L’emmerdeuse aurait pu lui dire ! On n’envoie pas des gens honnêtes dans un endroit pareil sans les prévenir un minimum de ce qui les attend. Laurence a atterri dans la cuisine d’un papi où elle ne s’étonnerait pas de voir apparaître un lapin avec une montre à gousset, un chat botté ou une licorne.
Un brouhaha indescriptible a déferlé de l’intérieur, quand Émile a ouvert la porte, un pigeon perché sur l’épaule. À moins que ce soit une colombe. Colombe, ça fait moins crade. D’ailleurs, c’est quoi la différence ? On s’en fout, putain ! Quel boucan ! Laurence, la tonitruante, venait de trouver ses maîtres. La force de l’union, encore : derrière le vieil homme à béret, une meute de chiens, de chats, et autres chinchillas d’espèces inconnues à ce jour, faisait une fiesta du diable, bondissant, chahutant, grognant, feulant, aboyant… Elle en passait. Et des pires. Des volatiles en tout genre qui eux vocalisaient à gosiers déployés. Tu m’étonnes qu’il soit sourd ! a remarqué Laurence avant de le saluer.
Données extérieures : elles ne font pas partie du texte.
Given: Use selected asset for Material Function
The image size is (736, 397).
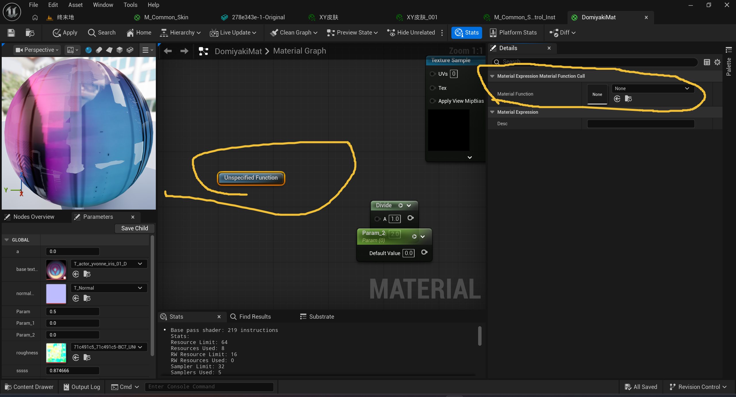Looking at the screenshot, I should [x=617, y=99].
« Bonjour, Monsieur, a-t-elle crié. Laurence Baron. Enchantée.
– Vous disiez ? s’est penché Émile, l’oreille tendue vers elle.
– Je disais que je suis venue, s’est-elle alors égosillée, sautant les présentations, au sujet de votre voisine. Mon amie. Isabelle.
À ce niveau sonore, c’en était fait de sa voix. Et de ses nerfs aussi bientôt. Elle n’allait pas tenir longtemps.
– « Ah ! Isabelle est votre amie ? a répété le papi.
– Voilà ! a acquiescé Laurence, avec un sourire crispé.
– Ça va ? Vous vous sentez bien ? s’est alors inquiété Émile, avant de réaliser : Ah, c’est à cause des bêtes ! Je les entends plus, vous savez, alors du coup, bien sûr… Excusez-moi. Attendez. Allez, les enfants, oust, sortez vous amuser. Pcht pcht… »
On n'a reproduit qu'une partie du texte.